The cobalt-tungsten carbide itself is also sprayed neat, i.e. without the self-fluxing ingredient, best results being with high velocity, particularly plasma spray or a high velocity oxygen-fuel (HVOF) gun or a detonation gun. The granules of a powder typically are formed of subparticles of tungsten carbide and cobalt, spray dried, sintered or fused, the result being crushed and classified into a powder of proper size for thermal spraying.
Another carbide is chromium carbide that is utilized for higher temperature applications. This carbide may be sprayed without any metal binder, but it usually is clad or bonded with nickel or nickel alloy, such as nickel-chromium alloy, such as described in U.S. Pat. Nos. 3,150,938 and 4,606,948.
Tungsten carbide and chromium carbide have been combined together with nickel for the detonation process as taught in U.S. Pat. Nos. 3,071,489. In one aspect of this patent, the elemental ingredients are all mixed together, and then sintered and crushed into a powder. In another aspect, separate powders of tungsten carbide, chromium carbide and nickel are blended to form a powder mixture of the three ingredients. In this form there is a tendency for the carbide to lose carbon in the flame. The two carbides also have been combined together with cobalt (without nickel) in a powder formed by casting and crushing, or by sintering, as taught in U.S. Pat. No. 4,925,626. Cobalt does not have as high corrosion resistance as nickel.

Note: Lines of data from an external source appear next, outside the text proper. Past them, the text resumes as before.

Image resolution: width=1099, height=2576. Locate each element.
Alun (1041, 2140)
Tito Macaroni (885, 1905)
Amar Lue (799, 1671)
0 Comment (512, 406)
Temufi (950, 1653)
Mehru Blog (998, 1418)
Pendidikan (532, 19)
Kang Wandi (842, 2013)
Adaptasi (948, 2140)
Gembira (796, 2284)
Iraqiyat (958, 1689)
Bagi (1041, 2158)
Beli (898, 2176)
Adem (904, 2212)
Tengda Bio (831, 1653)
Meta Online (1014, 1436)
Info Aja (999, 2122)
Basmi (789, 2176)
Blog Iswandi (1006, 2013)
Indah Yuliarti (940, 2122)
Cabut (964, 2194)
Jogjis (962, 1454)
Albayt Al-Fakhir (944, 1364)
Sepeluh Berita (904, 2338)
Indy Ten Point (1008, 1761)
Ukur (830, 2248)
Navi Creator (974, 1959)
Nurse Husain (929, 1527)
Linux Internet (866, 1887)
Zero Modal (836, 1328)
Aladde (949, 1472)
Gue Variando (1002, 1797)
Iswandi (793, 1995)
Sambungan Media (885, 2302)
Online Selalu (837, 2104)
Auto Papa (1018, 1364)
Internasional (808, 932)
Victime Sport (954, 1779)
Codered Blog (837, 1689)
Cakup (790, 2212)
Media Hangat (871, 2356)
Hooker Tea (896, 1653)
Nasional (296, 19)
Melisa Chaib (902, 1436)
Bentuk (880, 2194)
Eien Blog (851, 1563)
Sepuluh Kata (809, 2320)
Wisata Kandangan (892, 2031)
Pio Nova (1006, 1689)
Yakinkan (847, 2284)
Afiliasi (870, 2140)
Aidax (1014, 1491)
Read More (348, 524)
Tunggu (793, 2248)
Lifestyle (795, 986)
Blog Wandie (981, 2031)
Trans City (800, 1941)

The latter patent teaches a method for producing a coating material of WC-Co-Cr alloy for high velocity oxygen-fuel thermal spraying. A mixture is prepared of tungsten carbide, cobalt and chromium, the latter being in the form of chromium carbide. The mixture is alloyed by by spray drying followed by sintering and plasma densification.
U.S. Pat. No. 4,588,608 teaches a powder for the detonation process, in which the powder is a cast and crushed composition of tungsten carbides, chrominum and cobalt. Two proprietary coatings of this nature are LW-45 and LW-15 produced by Praxair, Inc., Danbury, Conn., by the detonation process. LW-45 nominally contains 8% cobalt 4% chromium and balance tungsten carbide. LW-15 nominally contains 84% tungsten, 8% cobalt, 3% chromium and 5% carbon. These coatings have been utilized in specified applications such as petrochemical gate valves.